Adenosine A2a receptor, a member of the G protein-coupled receptor superfamily, has been demonstrated to be an important pharmacological target. It couples to stimulatory G protein and activates adenylate cyclase upon agonist stimulation. Here we attempted to stably transfect Chinese hamster ovary (CHO-K1) cells, which lack any known subtypes of adenosine receptors, with recombinant human adenosine A2a receptors (hA2aR). Rapid down-regulation of hA2aR in a clonal cell line, CHOA2a-2, was observed over a short period of time in culture. This is consistent with other groups' findings of low expression and poor G protein coupling of this receptor in several cell systems. To facilitate pharmacological profiling for hA2aR ligand, we introduced a cyclic AMP response element (CRE)-linked β-galactosidase reporter gene into CHOA2a-2 cells to generate a stable cell line, CHOA2a-2CREβgal#26. Robust cyclic AMP signal amplification was obtained using a colorimetric assay measuring β-galactosidase activity.
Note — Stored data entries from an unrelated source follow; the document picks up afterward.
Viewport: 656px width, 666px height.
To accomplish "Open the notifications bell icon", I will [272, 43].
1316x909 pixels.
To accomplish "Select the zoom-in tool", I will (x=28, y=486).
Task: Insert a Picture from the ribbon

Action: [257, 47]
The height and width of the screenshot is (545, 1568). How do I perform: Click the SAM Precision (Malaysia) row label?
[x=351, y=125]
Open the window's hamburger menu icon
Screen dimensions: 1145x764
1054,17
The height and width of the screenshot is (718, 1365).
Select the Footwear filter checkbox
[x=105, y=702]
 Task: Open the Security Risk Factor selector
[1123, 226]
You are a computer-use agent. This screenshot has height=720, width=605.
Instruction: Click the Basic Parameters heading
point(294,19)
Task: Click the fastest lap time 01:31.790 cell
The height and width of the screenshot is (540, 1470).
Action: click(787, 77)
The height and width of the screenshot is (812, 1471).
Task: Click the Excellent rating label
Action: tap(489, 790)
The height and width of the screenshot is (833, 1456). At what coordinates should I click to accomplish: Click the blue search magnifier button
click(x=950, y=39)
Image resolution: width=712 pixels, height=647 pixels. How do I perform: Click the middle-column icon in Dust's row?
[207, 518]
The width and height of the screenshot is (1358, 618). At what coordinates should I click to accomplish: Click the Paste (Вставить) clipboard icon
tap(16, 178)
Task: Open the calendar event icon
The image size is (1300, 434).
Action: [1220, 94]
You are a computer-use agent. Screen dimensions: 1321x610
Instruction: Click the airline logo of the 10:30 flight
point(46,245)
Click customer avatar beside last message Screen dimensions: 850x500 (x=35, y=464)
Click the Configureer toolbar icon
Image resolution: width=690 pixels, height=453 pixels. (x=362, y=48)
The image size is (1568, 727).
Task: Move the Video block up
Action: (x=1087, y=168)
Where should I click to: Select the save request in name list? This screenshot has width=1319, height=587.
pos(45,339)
The EC₅₀ of 5′-N-ethylcarboxamidoadenosine (NECA), a potent A2a agonist, for inducing β-galactosidase activity was 23.3 ± 3.5 nM, similar to 22.7 ± 3.9 nM, which was the NECA EC₅₀ in the direct measurement of cyclic AMP of CHOA2a-2 cells in early culture. Subsequently we validated this assay for high throughput screening for hA2aR agonists. The Z′ factor for robotic assay performance was 0.79 ± 0.03, the ratio of signal/noise was 157 ± 36, and the ratio of signal/background was 10.6 ± 1.2, demonstrating that this assay is well suitable for quality high throughput screening. High throughput screening of Johnson & Johnson libraries uncovered a couple of distinct series of nonadenosine small molecules, in addition to adenosine analogues, as potential hA2aR agonists with EC₅₀ values of 2–6 μM. Preliminary characterization of those compounds was presented.